12.i like to watch tv alot
13.I am not like other girls
14.i care alot for my mga kaibigan on here
15.I don't have a bedtime
16.i tried making a drink sa pamamagitan ng putting tsokolate and bubble gum
The End
I hope you enjoyed!
BERLIN (Reuters) – A soro has been unmasked as the mystery thief of madami than 100 shoes in the small western German town of Foehren, authorities sinabi Friday.
A forest worker stumbled upon shoes strewn near the fox's yungib and found a trove of tsinelas down the hole which had recently been stolen overnight from outside locals' front doors.
"There was everything from ladies' shoes to trainers," sinabi a local police spokesman. "We've found between 110 and 120 so far. It seems a babaing mainit ang ulo estola them for her cubs to play with."
Although many were missing laces, the shoes were in good condition and their owners were delighted to reclaim them, he said, adding that no reprisals were planned against the culprit.

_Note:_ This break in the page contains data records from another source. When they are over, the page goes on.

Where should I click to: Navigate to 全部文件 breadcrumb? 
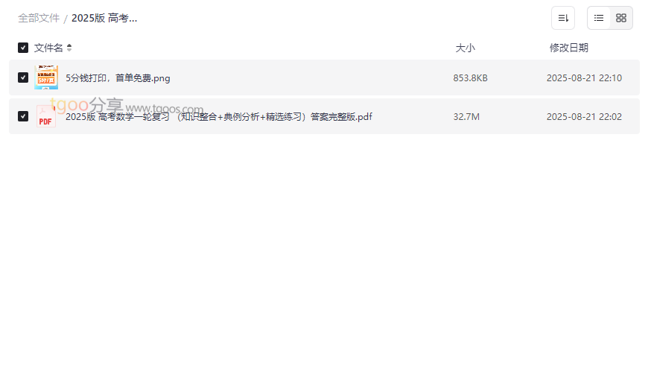[x=39, y=19]
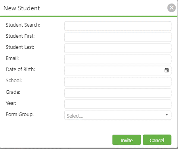This screenshot has height=149, width=178.
Task: Click into the Grade field
Action: [x=118, y=93]
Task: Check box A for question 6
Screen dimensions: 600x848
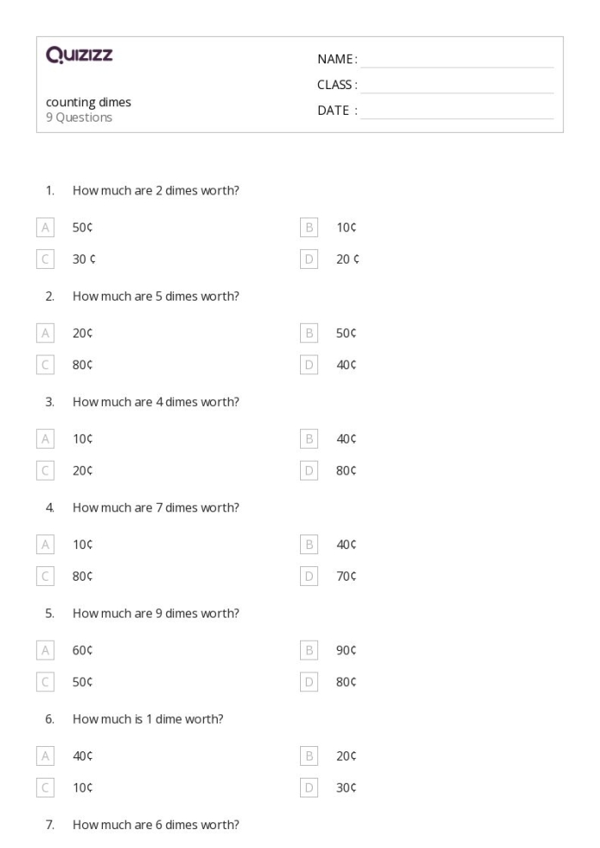Action: [45, 755]
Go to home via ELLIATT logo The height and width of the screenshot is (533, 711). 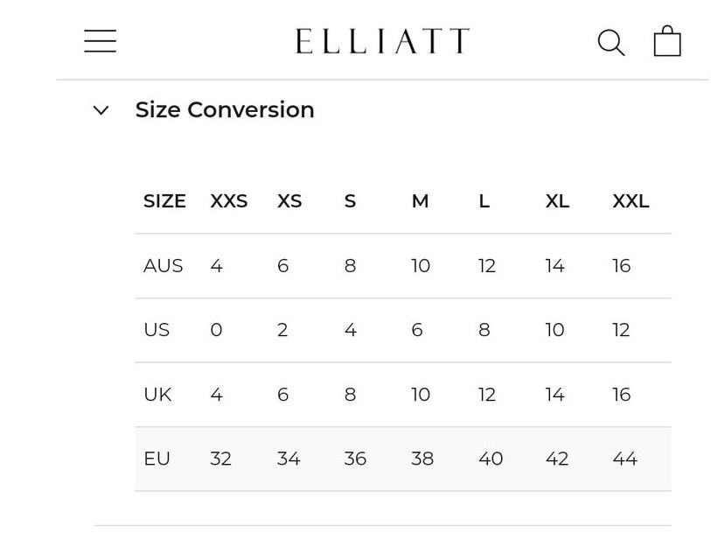click(x=382, y=41)
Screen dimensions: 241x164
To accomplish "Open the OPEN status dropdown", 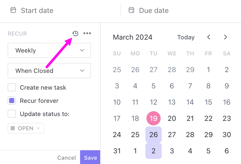I will tap(26, 128).
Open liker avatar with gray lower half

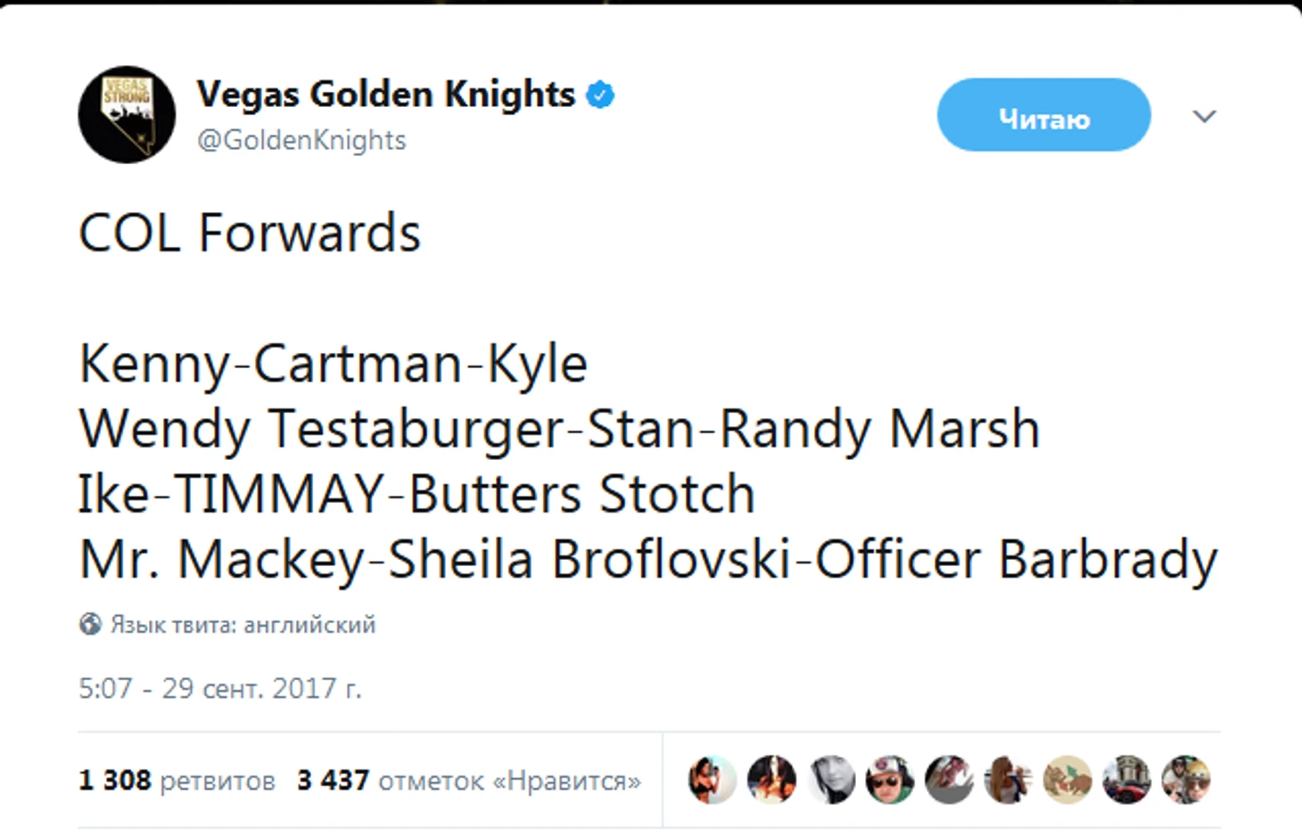[949, 780]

A forest worker stumbled upon shoes strewn near the fox's yungib and found a trove of tsinelas down the hole which had recently been stolen overnight from outside locals' front doors.
"There was everything from ladies' shoes to trainers," sinabi a local police spokesman. "We've found between 110 and 120 so far. It seems a babaing mainit ang ulo estola them for her cubs to play with."
Although many were missing laces, the shoes were in good condition and their owners were delighted to reclaim them, he said, adding that no reprisals were planned against the culprit.